▸ **Exercise**: Range to output from the entries below: the line containing "1568x441 pixels. At" through the line containing "Task: Click the 保存会话 button". Set it down exactly, ends included, nothing else.

[Pixel coordinate grounding data]
-- -- --

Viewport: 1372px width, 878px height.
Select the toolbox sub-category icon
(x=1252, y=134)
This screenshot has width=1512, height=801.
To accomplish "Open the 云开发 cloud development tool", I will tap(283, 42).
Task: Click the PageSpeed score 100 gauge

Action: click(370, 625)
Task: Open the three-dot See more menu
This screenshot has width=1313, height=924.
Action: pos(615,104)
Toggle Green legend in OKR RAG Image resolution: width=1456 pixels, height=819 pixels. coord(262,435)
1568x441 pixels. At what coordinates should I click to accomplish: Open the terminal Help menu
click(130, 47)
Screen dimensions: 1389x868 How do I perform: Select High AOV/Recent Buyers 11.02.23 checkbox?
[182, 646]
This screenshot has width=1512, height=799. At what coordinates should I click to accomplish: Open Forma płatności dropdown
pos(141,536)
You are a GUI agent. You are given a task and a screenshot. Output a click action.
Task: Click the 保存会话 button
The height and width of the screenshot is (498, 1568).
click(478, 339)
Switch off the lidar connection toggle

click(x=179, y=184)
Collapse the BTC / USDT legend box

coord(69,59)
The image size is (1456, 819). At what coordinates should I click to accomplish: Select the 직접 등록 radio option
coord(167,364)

-- -- --

▸ **Exercise solution**:
1568x441 pixels. At what coordinates should I click to accomplish: Open the terminal Help menu
click(130, 47)
Screen dimensions: 1389x868 How do I perform: Select High AOV/Recent Buyers 11.02.23 checkbox?
[182, 646]
This screenshot has width=1512, height=799. At what coordinates should I click to accomplish: Open Forma płatności dropdown
pos(141,536)
You are a GUI agent. You are given a task and a screenshot. Output a click action.
Task: Click the 保存会话 button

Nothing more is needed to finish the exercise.